Fragmento para revisión:

● ● ● ●

Estuve en el bar con algunos amigos. Saludé a un arquitecto y a un subcomisario. En la comida familiar estábamos todos menos Libertad. En la tarde, después de la siesta, leíamos y escuchábamos el Oratorio de Navidad que Javi había empezado a hacer sonar desde primera hora de la mañana. Una versión poco conocida; la orquesta y los cantantes transmitían una sensación casi hogareña, como si se hubieran reunido sin ensayar demasiado en una iglesia de las afueras de una ciudad alemana a celebrar la venida del Niño Dios.

● ● ● ●

Datos proporcionados:
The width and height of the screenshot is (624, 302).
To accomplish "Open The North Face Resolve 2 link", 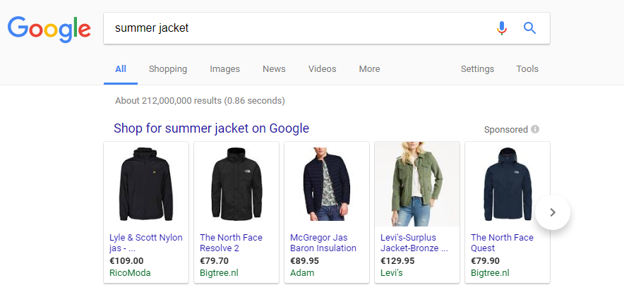I will coord(231,243).
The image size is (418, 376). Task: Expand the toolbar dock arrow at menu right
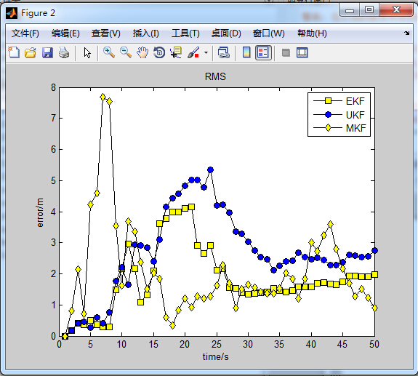pos(406,33)
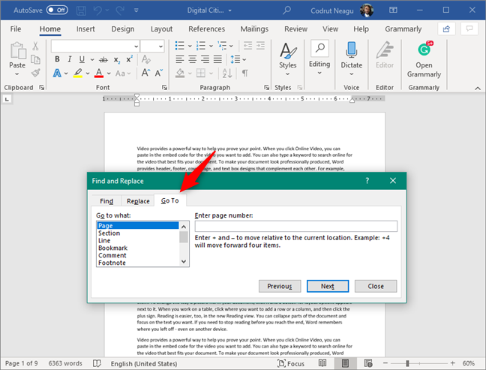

● ● ● ●

Consigna de trabajo: Según el fragmento para revisión, ¿quién faltaba en la comida familiar?

Respuesta: Libertad.